**To do**
Please retype every one of the following entries exactly, line for line.

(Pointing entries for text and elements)
**********
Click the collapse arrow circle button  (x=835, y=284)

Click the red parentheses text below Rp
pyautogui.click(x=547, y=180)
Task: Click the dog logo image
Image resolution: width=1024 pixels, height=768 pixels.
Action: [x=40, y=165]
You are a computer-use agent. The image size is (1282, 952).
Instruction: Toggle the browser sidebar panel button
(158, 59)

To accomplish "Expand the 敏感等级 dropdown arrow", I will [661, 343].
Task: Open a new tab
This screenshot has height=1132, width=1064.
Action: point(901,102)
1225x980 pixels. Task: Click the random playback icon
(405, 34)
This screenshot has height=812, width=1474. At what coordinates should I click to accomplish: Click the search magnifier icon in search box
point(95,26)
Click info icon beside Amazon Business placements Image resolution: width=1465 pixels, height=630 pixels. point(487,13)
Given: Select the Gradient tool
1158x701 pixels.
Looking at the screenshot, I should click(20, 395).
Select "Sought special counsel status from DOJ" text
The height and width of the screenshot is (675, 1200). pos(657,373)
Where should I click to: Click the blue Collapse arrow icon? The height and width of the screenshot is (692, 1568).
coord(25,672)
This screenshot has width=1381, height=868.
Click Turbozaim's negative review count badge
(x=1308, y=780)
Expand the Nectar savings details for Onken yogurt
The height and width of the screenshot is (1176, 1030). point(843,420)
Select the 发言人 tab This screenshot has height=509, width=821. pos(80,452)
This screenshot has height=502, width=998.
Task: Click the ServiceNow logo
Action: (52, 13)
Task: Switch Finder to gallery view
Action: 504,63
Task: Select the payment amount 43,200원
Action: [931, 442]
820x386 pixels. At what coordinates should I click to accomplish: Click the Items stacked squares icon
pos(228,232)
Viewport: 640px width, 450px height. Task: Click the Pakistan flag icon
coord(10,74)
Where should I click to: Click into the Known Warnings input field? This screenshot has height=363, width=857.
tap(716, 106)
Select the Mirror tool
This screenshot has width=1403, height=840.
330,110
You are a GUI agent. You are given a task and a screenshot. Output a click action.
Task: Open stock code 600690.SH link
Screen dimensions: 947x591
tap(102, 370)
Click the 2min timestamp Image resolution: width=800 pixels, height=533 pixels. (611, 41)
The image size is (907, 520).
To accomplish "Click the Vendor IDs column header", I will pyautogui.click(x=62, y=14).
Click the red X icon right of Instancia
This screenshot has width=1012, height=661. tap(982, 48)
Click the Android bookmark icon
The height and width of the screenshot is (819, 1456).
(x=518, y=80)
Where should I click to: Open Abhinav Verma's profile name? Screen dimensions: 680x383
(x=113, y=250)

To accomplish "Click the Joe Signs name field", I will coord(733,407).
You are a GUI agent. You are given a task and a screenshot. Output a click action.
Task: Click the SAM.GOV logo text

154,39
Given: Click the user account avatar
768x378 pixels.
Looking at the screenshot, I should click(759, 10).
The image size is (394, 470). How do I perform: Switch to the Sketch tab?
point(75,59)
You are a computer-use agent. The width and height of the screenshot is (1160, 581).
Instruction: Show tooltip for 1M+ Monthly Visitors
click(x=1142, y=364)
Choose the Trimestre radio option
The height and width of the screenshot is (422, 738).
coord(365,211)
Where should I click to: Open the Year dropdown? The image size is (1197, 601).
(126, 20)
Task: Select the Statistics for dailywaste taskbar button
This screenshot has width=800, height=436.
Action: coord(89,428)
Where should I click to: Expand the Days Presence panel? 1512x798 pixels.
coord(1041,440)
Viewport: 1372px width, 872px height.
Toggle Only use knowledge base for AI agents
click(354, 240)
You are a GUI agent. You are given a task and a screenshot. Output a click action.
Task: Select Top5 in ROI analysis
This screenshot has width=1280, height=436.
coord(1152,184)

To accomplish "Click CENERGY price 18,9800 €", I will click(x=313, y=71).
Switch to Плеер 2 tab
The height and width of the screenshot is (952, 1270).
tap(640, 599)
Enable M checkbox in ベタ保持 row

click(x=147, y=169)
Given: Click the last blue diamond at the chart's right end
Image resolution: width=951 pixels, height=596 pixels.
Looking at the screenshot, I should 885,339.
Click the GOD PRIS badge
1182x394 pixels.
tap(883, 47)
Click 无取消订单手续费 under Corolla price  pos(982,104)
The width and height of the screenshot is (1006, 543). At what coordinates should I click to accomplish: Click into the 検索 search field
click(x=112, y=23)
**********
**Complete response**
Click the collapse arrow circle button  (x=835, y=284)

Click the red parentheses text below Rp
pyautogui.click(x=547, y=180)
Task: Click the dog logo image
Image resolution: width=1024 pixels, height=768 pixels.
Action: [x=40, y=165]
You are a computer-use agent. The image size is (1282, 952).
Instruction: Toggle the browser sidebar panel button
(158, 59)

To accomplish "Expand the 敏感等级 dropdown arrow", I will [661, 343].
Task: Open a new tab
This screenshot has height=1132, width=1064.
Action: point(901,102)
1225x980 pixels. Task: Click the random playback icon
(405, 34)
This screenshot has height=812, width=1474. At what coordinates should I click to accomplish: Click the search magnifier icon in search box
point(95,26)
Click info icon beside Amazon Business placements Image resolution: width=1465 pixels, height=630 pixels. point(487,13)
Given: Select the Gradient tool
1158x701 pixels.
Looking at the screenshot, I should click(20, 395).
Select "Sought special counsel status from DOJ" text
The height and width of the screenshot is (675, 1200). pos(657,373)
Where should I click to: Click the blue Collapse arrow icon? The height and width of the screenshot is (692, 1568).
coord(25,672)
This screenshot has width=1381, height=868.
Click Turbozaim's negative review count badge
(x=1308, y=780)
Expand the Nectar savings details for Onken yogurt
The height and width of the screenshot is (1176, 1030). point(843,420)
Select the 发言人 tab This screenshot has height=509, width=821. pos(80,452)
This screenshot has height=502, width=998.
Task: Click the ServiceNow logo
Action: (52, 13)
Task: Switch Finder to gallery view
Action: 504,63
Task: Select the payment amount 43,200원
Action: [931, 442]
820x386 pixels. At what coordinates should I click to accomplish: Click the Items stacked squares icon
pos(228,232)
Viewport: 640px width, 450px height. Task: Click the Pakistan flag icon
coord(10,74)
Where should I click to: Click into the Known Warnings input field? This screenshot has height=363, width=857.
tap(716, 106)
Select the Mirror tool
This screenshot has width=1403, height=840.
330,110
You are a GUI agent. You are given a task and a screenshot. Output a click action.
Task: Open stock code 600690.SH link
Screen dimensions: 947x591
tap(102, 370)
Click the 2min timestamp Image resolution: width=800 pixels, height=533 pixels. (611, 41)
The image size is (907, 520).
To accomplish "Click the Vendor IDs column header", I will pyautogui.click(x=62, y=14).
Click the red X icon right of Instancia
This screenshot has width=1012, height=661. tap(982, 48)
Click the Android bookmark icon
The height and width of the screenshot is (819, 1456).
(x=518, y=80)
Where should I click to: Open Abhinav Verma's profile name? Screen dimensions: 680x383
(x=113, y=250)

To accomplish "Click the Joe Signs name field", I will coord(733,407).
You are a GUI agent. You are given a task and a screenshot. Output a click action.
Task: Click the SAM.GOV logo text

154,39
Given: Click the user account avatar
768x378 pixels.
Looking at the screenshot, I should click(759, 10).
The image size is (394, 470). How do I perform: Switch to the Sketch tab?
point(75,59)
You are a computer-use agent. The width and height of the screenshot is (1160, 581).
Instruction: Show tooltip for 1M+ Monthly Visitors
click(x=1142, y=364)
Choose the Trimestre radio option
The height and width of the screenshot is (422, 738).
coord(365,211)
Where should I click to: Open the Year dropdown? The image size is (1197, 601).
(126, 20)
Task: Select the Statistics for dailywaste taskbar button
This screenshot has width=800, height=436.
Action: coord(89,428)
Where should I click to: Expand the Days Presence panel? 1512x798 pixels.
coord(1041,440)
Viewport: 1372px width, 872px height.
Toggle Only use knowledge base for AI agents
click(354, 240)
You are a GUI agent. You are given a task and a screenshot. Output a click action.
Task: Select Top5 in ROI analysis
This screenshot has width=1280, height=436.
coord(1152,184)

To accomplish "Click CENERGY price 18,9800 €", I will click(x=313, y=71).
Switch to Плеер 2 tab
The height and width of the screenshot is (952, 1270).
tap(640, 599)
Enable M checkbox in ベタ保持 row

click(x=147, y=169)
Given: Click the last blue diamond at the chart's right end
Image resolution: width=951 pixels, height=596 pixels.
Looking at the screenshot, I should 885,339.
Click the GOD PRIS badge
1182x394 pixels.
tap(883, 47)
Click 无取消订单手续费 under Corolla price  pos(982,104)
The width and height of the screenshot is (1006, 543). At what coordinates should I click to accomplish: Click into the 検索 search field
click(x=112, y=23)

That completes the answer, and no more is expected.